Zynga’s second foray into the “card battle” genre, War of the Fallen, is a solid one. War of the Fallen places a layer of polish and panache on a now saturated mobile game genre, as free-to-play card battlers in a variety of styles are released on a daily basis. If you’ve never played a card battler, the concept is simple.
Players quest around maps and acquire cards, level up, sacrifice cards to make other cards stronger, and battle other players. With the huge influx of card battlers on the market it may be time to wonder about the future of the genre itself as mobile and tablet offerings shift toward longevity and games as a service.

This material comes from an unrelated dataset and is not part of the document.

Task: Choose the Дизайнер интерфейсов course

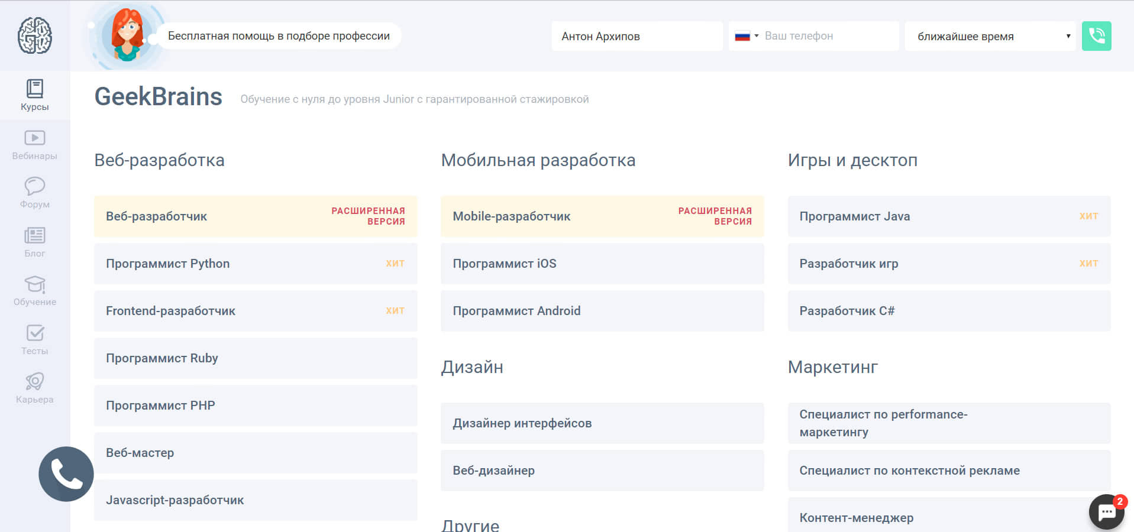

In card battlers it’s not unheard of for whales to dominate after investing considerable sums and then move to another title once the glamor wears off. All that being said, War of the Fallen is one of the better card battlers out there in terms of style and polish, on par with titles like Dark Summoner.
War of the Fallen offers players an optimization balancing act, as they must focus on leveling up energy for questing and both attack and defense values. In many card battle titles energy is the stat to pump each and every point into for efficiency, but in War of the Fallen a player’s questing efficiency is actually determined by monster/card strength. Because of this, a player’s attack value needs to be leveled as well so that bigger and better cards can be placed into a deck. A quick example:
Player one has 30 attack worth of monsters that each hit for 5 damage on an attack and 100 energy. Each attack during a quest will cost 2 energy. The monsters have 100 hp, so it will take a massive 40 energy to defeat a single monster.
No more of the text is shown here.